Izzy stumbled, hovering between throwing up and falling. Then she found stability, and a wonderful calm filled her, quelling the sickness. She slid across the field – until a rock underfoot reminded her of her inexperience. She stumbled to a halt, waving her arms out at her sides to try and regain her balance. With difficulty, she took a few tentative steps, to be sure she still could walk naturally. Her legs wobbled, and she over-stepped, like she’d just come off an extended bike ride.

Fast-walk already seemed so natural, she could hardly believe she’d needed to be taught.

“It’s a matter of over-riding learned behaviour,” Amras said. Once again, it seemed he could read her thoughts. “As a result of accomplishing fast-walk, you will now find that your everyday slow-walk is almost silent.”

“What do you mean?”

“Walk, and listen.”

Izzy took a few slow steps, to test the theory. As he’d explained would happen, her feet did not even rustle in the grass.

Izzy took a long stride.

She said, “It feels like baby steps.”

“You’ve done well. Joe insisted you would be a good pupil.” He took a step back. “I will see you in a few days. Practice until then.”

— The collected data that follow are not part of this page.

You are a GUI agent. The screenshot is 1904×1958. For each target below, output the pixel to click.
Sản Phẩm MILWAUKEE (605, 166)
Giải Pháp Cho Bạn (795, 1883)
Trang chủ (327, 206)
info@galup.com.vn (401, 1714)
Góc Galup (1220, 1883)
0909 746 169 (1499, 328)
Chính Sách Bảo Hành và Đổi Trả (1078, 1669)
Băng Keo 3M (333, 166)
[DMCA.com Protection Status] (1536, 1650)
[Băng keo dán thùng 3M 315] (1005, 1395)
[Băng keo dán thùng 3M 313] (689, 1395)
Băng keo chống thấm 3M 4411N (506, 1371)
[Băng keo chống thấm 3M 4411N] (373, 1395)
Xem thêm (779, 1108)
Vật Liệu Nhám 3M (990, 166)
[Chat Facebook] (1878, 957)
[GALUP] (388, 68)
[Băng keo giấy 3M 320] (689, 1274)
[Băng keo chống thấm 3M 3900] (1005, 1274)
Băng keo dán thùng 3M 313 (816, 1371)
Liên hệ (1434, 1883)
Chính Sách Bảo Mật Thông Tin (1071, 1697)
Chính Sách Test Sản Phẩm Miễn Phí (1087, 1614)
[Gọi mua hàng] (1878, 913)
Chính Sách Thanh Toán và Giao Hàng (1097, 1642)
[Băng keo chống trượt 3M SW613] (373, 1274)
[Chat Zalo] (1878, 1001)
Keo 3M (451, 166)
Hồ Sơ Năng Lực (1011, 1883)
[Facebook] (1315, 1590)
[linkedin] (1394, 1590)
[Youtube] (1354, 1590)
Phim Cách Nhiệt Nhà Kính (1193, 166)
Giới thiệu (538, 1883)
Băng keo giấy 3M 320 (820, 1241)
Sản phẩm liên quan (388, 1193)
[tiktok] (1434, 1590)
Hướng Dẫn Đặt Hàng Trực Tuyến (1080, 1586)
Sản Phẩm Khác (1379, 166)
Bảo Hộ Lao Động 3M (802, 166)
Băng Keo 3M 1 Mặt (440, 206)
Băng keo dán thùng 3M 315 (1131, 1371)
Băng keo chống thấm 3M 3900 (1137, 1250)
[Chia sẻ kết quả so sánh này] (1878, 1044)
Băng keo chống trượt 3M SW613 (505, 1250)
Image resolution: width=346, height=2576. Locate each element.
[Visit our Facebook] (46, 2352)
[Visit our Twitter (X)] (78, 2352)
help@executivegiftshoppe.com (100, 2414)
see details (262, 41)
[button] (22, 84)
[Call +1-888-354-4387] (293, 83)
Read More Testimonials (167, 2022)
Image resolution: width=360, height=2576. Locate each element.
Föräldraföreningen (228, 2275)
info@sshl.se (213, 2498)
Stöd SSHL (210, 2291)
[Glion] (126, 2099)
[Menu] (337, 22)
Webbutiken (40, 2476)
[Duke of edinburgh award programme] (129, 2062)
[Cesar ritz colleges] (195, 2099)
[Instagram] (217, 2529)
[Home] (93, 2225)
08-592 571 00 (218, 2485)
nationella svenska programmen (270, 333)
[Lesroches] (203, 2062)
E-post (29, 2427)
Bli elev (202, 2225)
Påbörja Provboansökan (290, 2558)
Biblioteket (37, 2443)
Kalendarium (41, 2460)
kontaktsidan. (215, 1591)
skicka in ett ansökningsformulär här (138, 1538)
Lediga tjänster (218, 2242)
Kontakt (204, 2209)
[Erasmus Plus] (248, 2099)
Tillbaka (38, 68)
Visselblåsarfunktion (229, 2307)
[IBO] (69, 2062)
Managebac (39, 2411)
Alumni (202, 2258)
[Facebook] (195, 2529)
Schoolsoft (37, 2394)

Amras glided into the distance.

Izzy shook her head, took a few fast-steps, and arrived at the gate to the field a second later. A couple more steps and she found herself stood in front of the block of flats. She walked slowly up stairs, somehow not wanting to waste her new skill. She listened for the shuffle of her trainers, but her steps were silent.

Feathers must have been watching out – he surely couldn’t have heard her coming – but he came bursting out from his flat, his face glowing with excitement.

“Feathers, oh God. I am
so sorry
about Sunday,” Izzy said.

Feathers wrapped her in a warm embrace.

“That’s all right, Izzy.’ He kissed her cheek, his bristles tickling her skin. ‘I totally understand. Everything will be fine. You’ll see.”

He led her into his flat.

This time, it was she who resisted.

“I need to go home, Connor seems to have got himself a girlfriend. I want to make sure he’s home. And alone.” She pulled away.

“Oh, okay. I just have to get something.”

Feathers disappeared inside his flat, and returned with an old looking, leather-bound book.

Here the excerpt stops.